I made my way down to Chasm Lake, stomped around a bit, and then started climbing back into the wind toward Beat. We met near the trail junction below the boulder field, and he was — of course — fine. He said the wind really was at its worse in the corridor below Keyhole. As he made his way up the face, the wind mostly just pushed him up against the rocks rather than knock him toward the abyss. Interestingly, there was almost no wind on the summit. Most of the air was being funneled through tight corridors — it was barely a breeze out in the open. 

I was annoyed with myself — that I chickened out and failed on Longs Peak, after years of avoiding it because I'm such a chicken. I also felt, with some tinge of certainty, that I did not want to come back. Sure, it's beautiful. It's the most beautiful place I've visited in the Front Range. But who needs all of the other stuff surrounding it? The 3 a.m. wakeups, the nausea, the awkwardness, the stress. Some of us just aren't built for the mountains. 
I convinced Beat he should make the side trip to Chasm Lake. He was tired but giddy with his success, and agreed. We sat on a rock near the shoreline, nibbling on sandwiches, when a man pulled up beside us. We'd passed him while ascending the rocky cirque, stooped and moving slowly over the steep terrain. I'd thought he was just another struggling hiker, but as he removed his hat and sunglasses, it was clear he was older. 
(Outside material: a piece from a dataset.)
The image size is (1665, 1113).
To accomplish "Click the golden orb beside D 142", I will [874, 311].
"I'm 86 and three days old," he announced. "And I made it!" 

I wasn't quite sure I'd heard him right, but he rattled off a few more numbers about wanting to do this with his son when he was 85 and 364 days old, but the weather wasn't conducive to a planned birthday hike, so he was making a solo trek a few days later. Slowly it dawned on me that this sturdy man with rock-hard calves was in fact 86 years old. 
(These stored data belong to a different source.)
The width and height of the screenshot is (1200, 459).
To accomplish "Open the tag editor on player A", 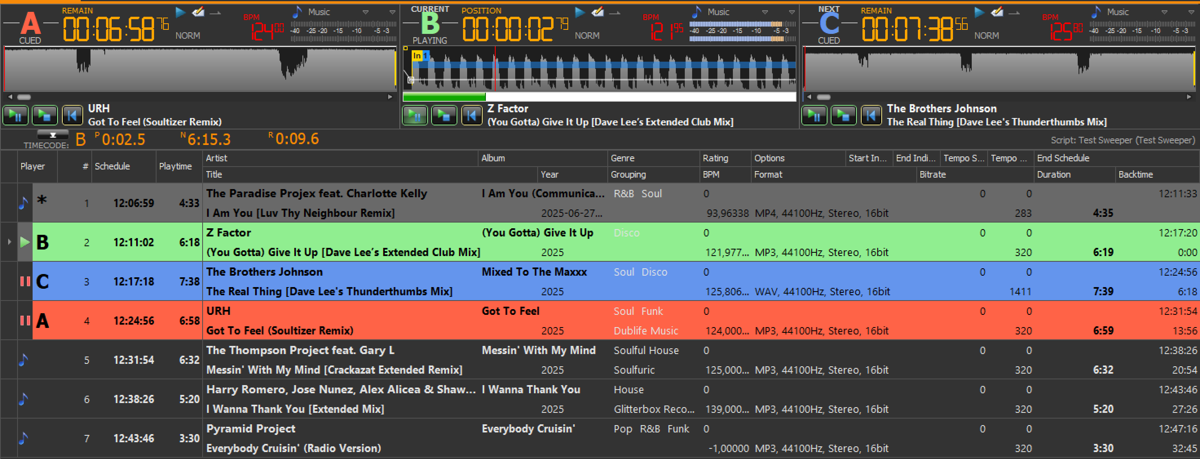I will (198, 12).
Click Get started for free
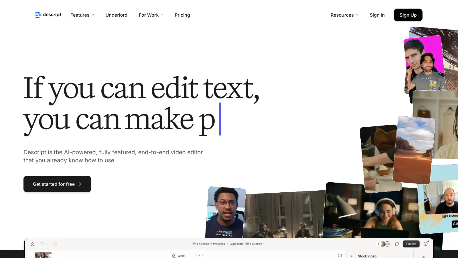The width and height of the screenshot is (458, 258). [x=57, y=184]
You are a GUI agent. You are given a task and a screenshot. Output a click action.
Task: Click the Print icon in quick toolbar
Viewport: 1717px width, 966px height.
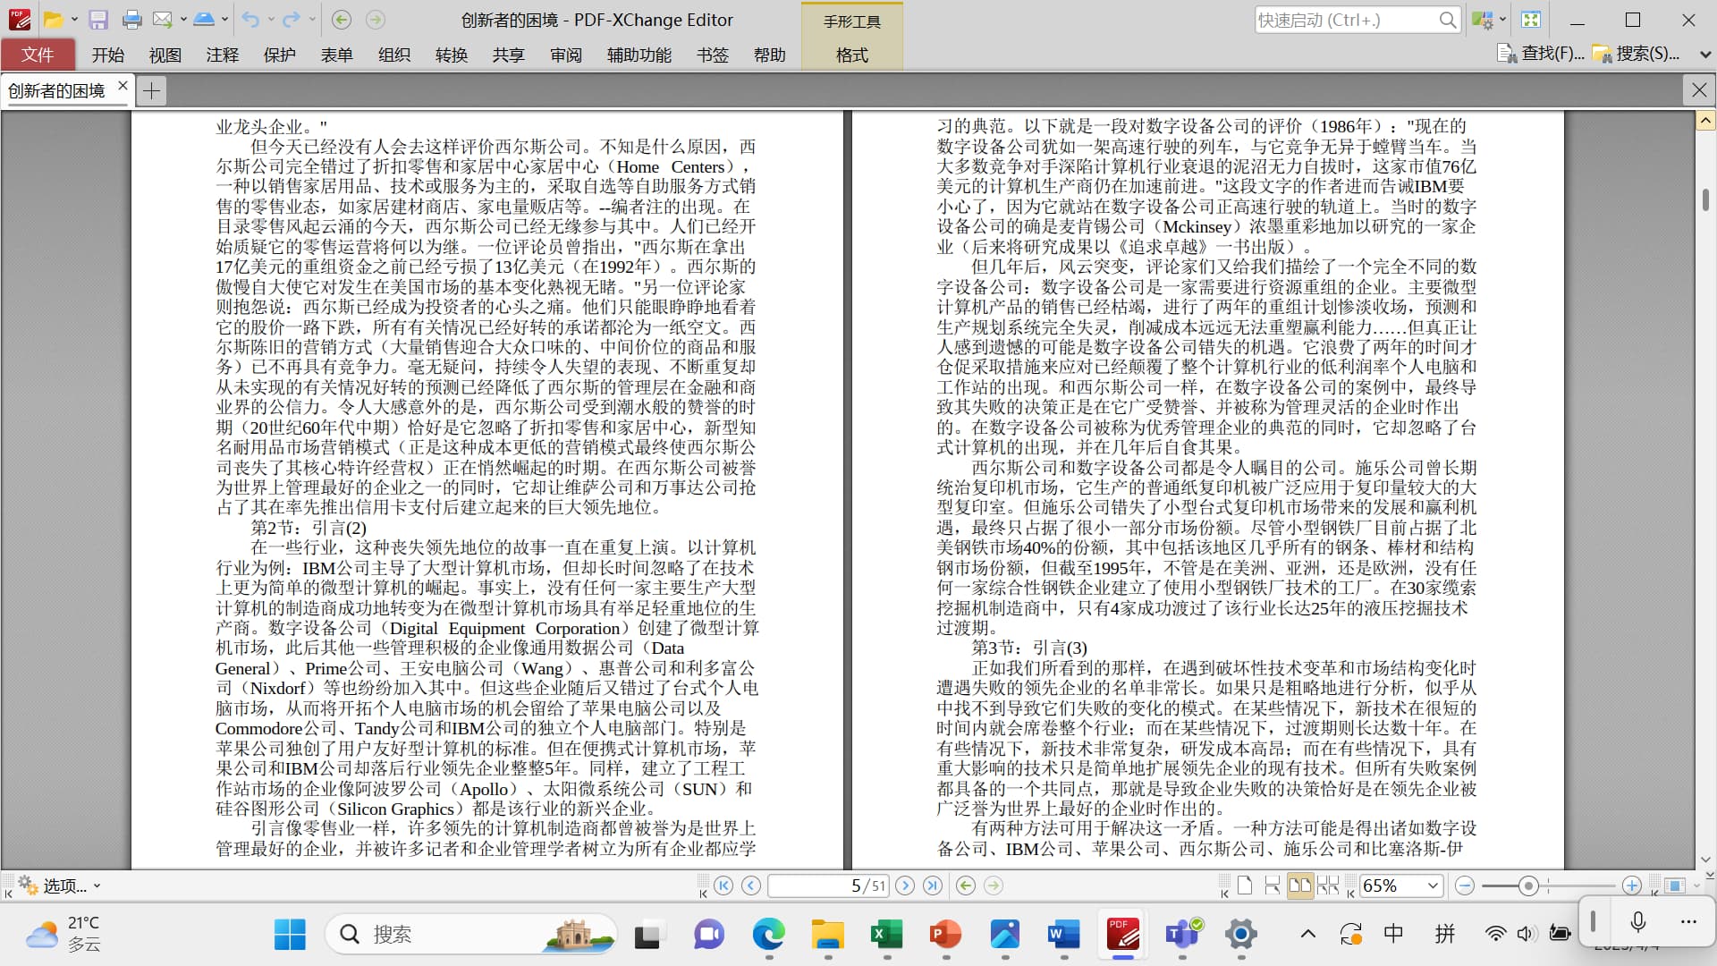[x=131, y=20]
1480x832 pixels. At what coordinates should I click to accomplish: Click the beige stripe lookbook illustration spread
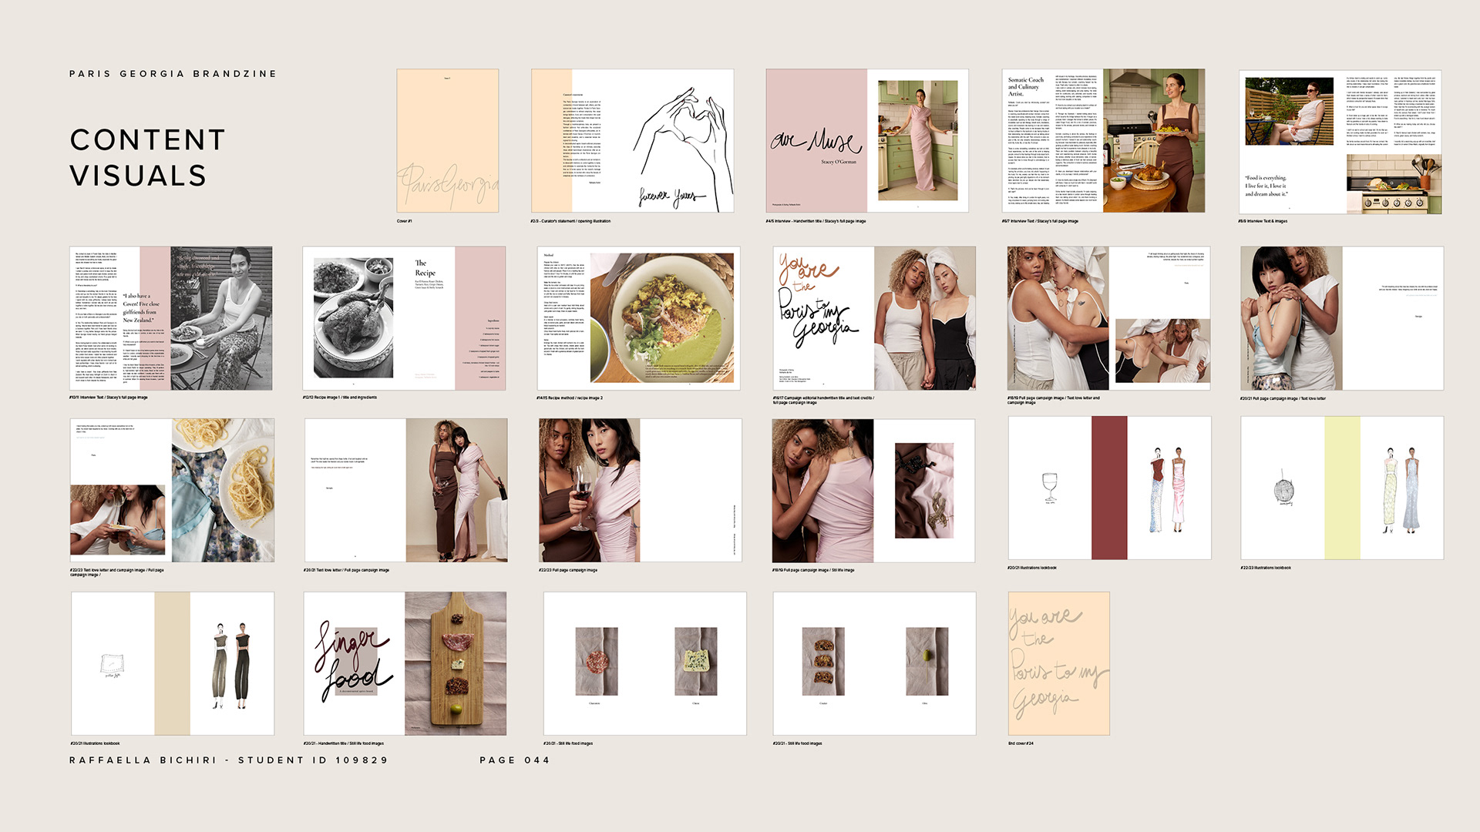pyautogui.click(x=172, y=663)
For the next half hour, we sat by the lake and shared an engaging conversation with the man, Chris. I learned he was a newspaperman — well, a lawyer by trade, but a syndicated columnist for years. He continues to write witty political satire on a blog, "Human Race and Other Sports." He mused about his first visit to Chasm Lake with his parents at age 6 — 80 years ago. Although a near-lifelong Coloradoan, Chris was born in Switzerland. He remembered enough Swiss-German to hold a conversation with Beat. He was wearing an Obama '08 fleece jacket and a smothering green bandana as a face covering. We found him delightful. His mental sharpness and physical fitness would be enviable for a person half of his age.
Beat and I briefly hung back to walk with him down the cirque — not that he needed the help, but he seemed grateful to have folks watching out for him here. I thought about how much Chris reminded me of my father — fiercely independent, strong-willed, and drinking up life well into his twilight years. Not that I think of my father as occupying his twilight years. But it is interesting. Back in 2002, I wrote a column for a Salt Lake City weekly magazine that more or less marveled at what my dad could do at age 49. What can I say? I was 22, and 49 seemed ancient to me then. Around that same time, Dad and I met a 68-year-old man on a knife ridge below Pfifferhorn, and we both marveled that someone could make their way up such a difficult mountain at 68. Now my dad is 67 and as fit and adventurous as ever. And I'm looking to Chris and thinking — "86. Now that's #goals." 

Meeting Chris did add nice moments to what was otherwise an admittedly frustrating day. I didn't get my motivation back right away — because #goals are never as easy as they look on paper — but I'll work my way back. And I'll probably find my way to Longs ... eventually ... someday.